The MDC laboratories opened their doors once again in 2018 for another Long Night of the Sciences. This year’s event gave members of the public the chance to examine mini-organs in Petri dishes and get an up-close experience of electron microscopes, giant magnets, and other research equipment. At the epidemiology lab, for example, they could marvel at the state-of-the-art 3D body scanner that has already measured the fat content and metabolic status of thousands of people as part of the German National Cohort health study.
Science through the ages
This sort of technology may not have existed in the Renaissance era, but the 17th century Italian physician Sanctorius Sanctorius had his own method for systematically measuring metabolic parameters. “Sanctorius wanted to know how much weight the body loses imperceptibly through exhalation and sweating,” explains Teresa Hollerbach, a doctoral student at the Max Planck Institute for the History of Science in Berlin. To measure this, Sanctorius designed a suspended wooden chair, which is now regarded as the world’s first weighing scale. Hollerbach built a replica of this historical measuring device, which she brought along to the MDC for the Long Night of the Sciences.
Visitors climbed into the wooden construction and sat suspended a few centimeters above the ground thanks to a counterweight attached to a long lever. If anyone were then to eat a snack or sweat profusely enough, a very slight change in body weight could be measured by the scale on one of the chair legs.
True or false: #EchtOderFake?
Measurements and analyses have always been integral to science.

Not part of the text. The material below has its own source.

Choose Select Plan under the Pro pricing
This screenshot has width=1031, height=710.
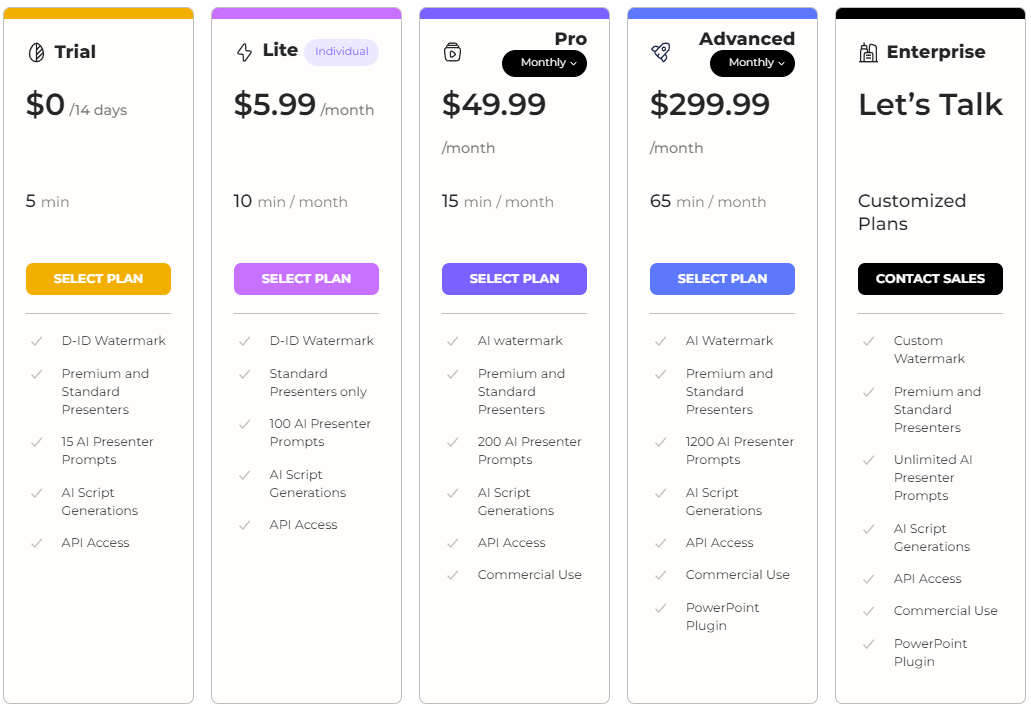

Through attentive observation, researchers create new knowledge and new theories – in short, they create facts.
But it is often difficult to distinguish facts from credibly presented lies, as was demonstrated by the Long Night of the Sciences quiz “Echt oder Fake?” (Real or Fake?). MDC scientists presented the audience with something that sounded like nonsense, and they would then have to decide if it was a plausible lie, or a bizarre yet genuine fact. How much truth, for example, was there in Teresa Hollerbach’s claim that a sort of Weight Watchers society already existed in Sanctorius’s time?
With all the truths and lies finally revealed, the long summer science night came to a close. Employees took down the posters, dismantled experimental stations and microscopes, and locked up the cycle rickshaws. These will all remain safely stowed away until next year, when more than a hundred different after-hours offers will bring thousands of visitors to the Berlin-Buch campus once again.